Getting on a First-Name Basis with Winter Storms
East Coast residents (outside of New England) might have been a bit underwhelmed by the blizzard-that-wasn't known as "Winter Storm Juno." While this "junior" storm has fallen short of the hyped-up expectations, it's still interesting to consider how it achieved named status in the first place.
That's because, until a few years ago, the centuries-old practice of naming storms was reserved for the summer weather season, and winter storms had to settle for identification by year. Ever hear of the Great Blizzard of 1888, which blanketed the Eastern United States with up to 70 inches of snowfall and snowdrifts that completely swallowed buildings up to three stories tall? Memorable as it was, we still aren't on a first-name basis with it.
It was The Weather Channel that decided, in 2012-2013, to christen storms even when they involve sleet and snow. When releasing the list of names for this year's winter storms, Bryan Norcross, senior hurricane specialist at The Weather Channel and compiler of the list, reiterated the reason why.
"It's simply easier to communicate about a complex storm if it has a name, which our naming program has demonstrated....Good communications benefits everyone."
(His explanation is easy to apply to all word learning. Words make it easier and more efficient to communicate about lots of things...colors, concepts, ideas...in short, everything!)
But how did Norcross and The Weather Channel come up with the names themselves? They didn't. According to NBC Montana, Latin students at Bozeman High School in Bozeman, MT supplied the initial nominations:
Erika Shupe, staff adviser for the Latin program, said this is the third time her students have helped the Weather Channel come up with the official winter storm name list. It all started as an idea by the club to incorporate more Latin into the everyday world. One student suggested winter storm names.
"The Weather Channel started naming their winter storms, and one of the first ones were Latin and Greek-based," said BHS Latin Club President Haley Roe.
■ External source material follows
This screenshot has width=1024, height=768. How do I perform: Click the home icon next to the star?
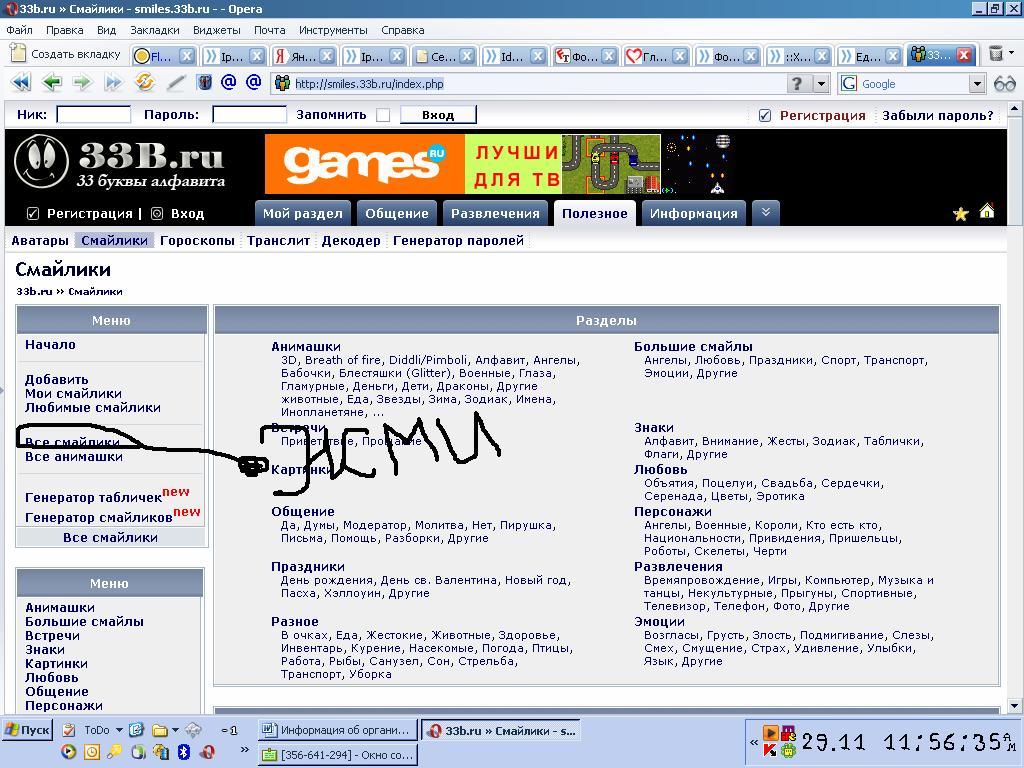(x=986, y=213)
From there, the students decided to come up with possible Latin winter storm names. They emailed that list to the Weather Channel and have partnered ever since.
It must be exciting for these students to have their work find such far reaching application in the world. But we're excited, too, because any activity that brings some familiarity with Greek and Latin into the world will help everyone decode English vocabulary, which often uses Greek and Latin words as the building blocks of words.
For instance, Juno is the Latin name for the Greek goddess Hera, who was associated with the new moon and thus the concept of things that are younger or smaller, bringing us to the English word junior.
What can you learn from the other storm names of the season? Scroll through this list and leave a comment below.
Astro (as-tro) – In Greek, it means star.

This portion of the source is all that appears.